Among the entries, find the lines with the string "dropdown" and report them.

━━━ Material for the task

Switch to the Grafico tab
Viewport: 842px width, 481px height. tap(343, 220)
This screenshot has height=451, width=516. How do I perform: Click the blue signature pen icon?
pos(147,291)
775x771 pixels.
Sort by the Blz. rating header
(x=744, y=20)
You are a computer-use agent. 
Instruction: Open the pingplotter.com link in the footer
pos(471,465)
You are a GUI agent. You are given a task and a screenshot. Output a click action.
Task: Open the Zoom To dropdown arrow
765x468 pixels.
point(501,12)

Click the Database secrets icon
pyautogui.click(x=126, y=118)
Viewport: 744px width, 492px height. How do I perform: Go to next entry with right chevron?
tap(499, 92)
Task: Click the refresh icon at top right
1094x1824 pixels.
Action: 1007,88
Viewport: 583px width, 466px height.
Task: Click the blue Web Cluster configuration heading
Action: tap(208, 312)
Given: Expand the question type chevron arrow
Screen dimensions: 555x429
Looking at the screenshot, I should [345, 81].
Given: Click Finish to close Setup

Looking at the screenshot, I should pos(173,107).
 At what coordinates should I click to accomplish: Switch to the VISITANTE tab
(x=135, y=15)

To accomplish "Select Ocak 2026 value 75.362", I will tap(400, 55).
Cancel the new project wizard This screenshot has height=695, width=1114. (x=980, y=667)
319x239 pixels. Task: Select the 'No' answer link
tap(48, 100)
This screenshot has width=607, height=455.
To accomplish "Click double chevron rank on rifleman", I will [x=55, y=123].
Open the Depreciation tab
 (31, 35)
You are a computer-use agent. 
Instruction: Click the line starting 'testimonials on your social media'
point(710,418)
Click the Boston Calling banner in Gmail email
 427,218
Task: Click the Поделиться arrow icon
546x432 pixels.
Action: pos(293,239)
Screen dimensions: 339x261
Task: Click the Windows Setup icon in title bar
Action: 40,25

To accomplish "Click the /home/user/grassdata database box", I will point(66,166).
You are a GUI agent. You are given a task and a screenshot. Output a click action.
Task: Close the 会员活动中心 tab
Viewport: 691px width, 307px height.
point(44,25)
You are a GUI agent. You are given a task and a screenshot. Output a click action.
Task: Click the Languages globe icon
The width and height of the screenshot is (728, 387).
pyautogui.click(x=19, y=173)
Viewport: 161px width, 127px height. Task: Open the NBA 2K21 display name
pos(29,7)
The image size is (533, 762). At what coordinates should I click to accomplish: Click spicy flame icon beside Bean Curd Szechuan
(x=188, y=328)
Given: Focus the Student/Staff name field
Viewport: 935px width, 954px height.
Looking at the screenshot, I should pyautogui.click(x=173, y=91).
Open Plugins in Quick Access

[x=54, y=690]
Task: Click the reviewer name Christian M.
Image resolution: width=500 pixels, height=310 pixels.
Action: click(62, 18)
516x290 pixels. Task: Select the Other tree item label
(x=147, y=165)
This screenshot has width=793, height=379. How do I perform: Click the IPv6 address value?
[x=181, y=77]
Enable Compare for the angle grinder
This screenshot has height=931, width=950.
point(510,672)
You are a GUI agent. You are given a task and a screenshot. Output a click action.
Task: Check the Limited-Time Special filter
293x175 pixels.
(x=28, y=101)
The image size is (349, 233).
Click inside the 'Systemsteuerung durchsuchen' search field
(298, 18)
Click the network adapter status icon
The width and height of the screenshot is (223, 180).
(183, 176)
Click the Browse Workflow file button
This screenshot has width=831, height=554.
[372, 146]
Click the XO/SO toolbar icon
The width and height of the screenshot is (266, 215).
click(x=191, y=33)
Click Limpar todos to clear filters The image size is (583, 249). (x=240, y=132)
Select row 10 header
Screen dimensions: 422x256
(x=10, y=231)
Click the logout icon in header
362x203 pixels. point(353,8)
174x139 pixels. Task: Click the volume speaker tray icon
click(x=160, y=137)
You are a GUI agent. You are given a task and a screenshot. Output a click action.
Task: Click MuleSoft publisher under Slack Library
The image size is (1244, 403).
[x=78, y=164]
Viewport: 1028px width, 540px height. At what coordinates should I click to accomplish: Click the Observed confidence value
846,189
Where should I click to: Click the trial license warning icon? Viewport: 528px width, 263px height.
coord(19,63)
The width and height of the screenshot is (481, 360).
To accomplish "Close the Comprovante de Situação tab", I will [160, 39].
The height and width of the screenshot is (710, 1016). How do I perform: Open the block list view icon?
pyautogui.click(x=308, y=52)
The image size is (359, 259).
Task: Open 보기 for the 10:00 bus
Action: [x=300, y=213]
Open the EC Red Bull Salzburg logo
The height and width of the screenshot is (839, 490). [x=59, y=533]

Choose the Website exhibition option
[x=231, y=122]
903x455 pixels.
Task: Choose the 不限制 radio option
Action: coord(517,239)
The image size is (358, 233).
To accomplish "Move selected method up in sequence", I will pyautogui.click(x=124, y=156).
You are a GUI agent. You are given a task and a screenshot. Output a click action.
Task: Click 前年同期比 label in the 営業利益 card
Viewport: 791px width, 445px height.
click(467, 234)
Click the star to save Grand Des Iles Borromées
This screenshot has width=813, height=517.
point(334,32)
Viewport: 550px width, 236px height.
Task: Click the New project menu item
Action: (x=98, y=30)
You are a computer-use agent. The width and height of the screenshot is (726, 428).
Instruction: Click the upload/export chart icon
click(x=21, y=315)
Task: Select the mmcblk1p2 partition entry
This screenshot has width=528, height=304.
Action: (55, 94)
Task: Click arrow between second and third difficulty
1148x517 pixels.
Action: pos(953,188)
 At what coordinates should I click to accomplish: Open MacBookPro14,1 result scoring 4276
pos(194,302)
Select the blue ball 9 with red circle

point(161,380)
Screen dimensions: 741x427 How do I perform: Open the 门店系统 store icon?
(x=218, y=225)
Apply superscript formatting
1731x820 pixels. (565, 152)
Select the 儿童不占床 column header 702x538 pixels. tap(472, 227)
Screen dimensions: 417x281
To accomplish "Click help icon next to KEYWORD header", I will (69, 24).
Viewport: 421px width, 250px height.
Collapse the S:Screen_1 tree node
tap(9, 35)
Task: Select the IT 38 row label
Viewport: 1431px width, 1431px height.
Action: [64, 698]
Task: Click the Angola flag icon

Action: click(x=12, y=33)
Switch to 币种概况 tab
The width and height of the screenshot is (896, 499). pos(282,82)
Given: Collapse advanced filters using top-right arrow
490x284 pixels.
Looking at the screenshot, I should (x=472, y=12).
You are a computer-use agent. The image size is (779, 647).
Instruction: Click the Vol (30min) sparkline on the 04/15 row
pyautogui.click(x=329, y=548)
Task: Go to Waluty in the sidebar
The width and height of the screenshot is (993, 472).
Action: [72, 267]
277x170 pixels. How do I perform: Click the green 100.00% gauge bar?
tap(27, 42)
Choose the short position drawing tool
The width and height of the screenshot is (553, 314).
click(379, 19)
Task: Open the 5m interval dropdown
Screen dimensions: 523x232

━━━━━━

■ Output for this exercise
Task: Open the Zoom To dropdown arrow
Task: Open the 5m interval dropdown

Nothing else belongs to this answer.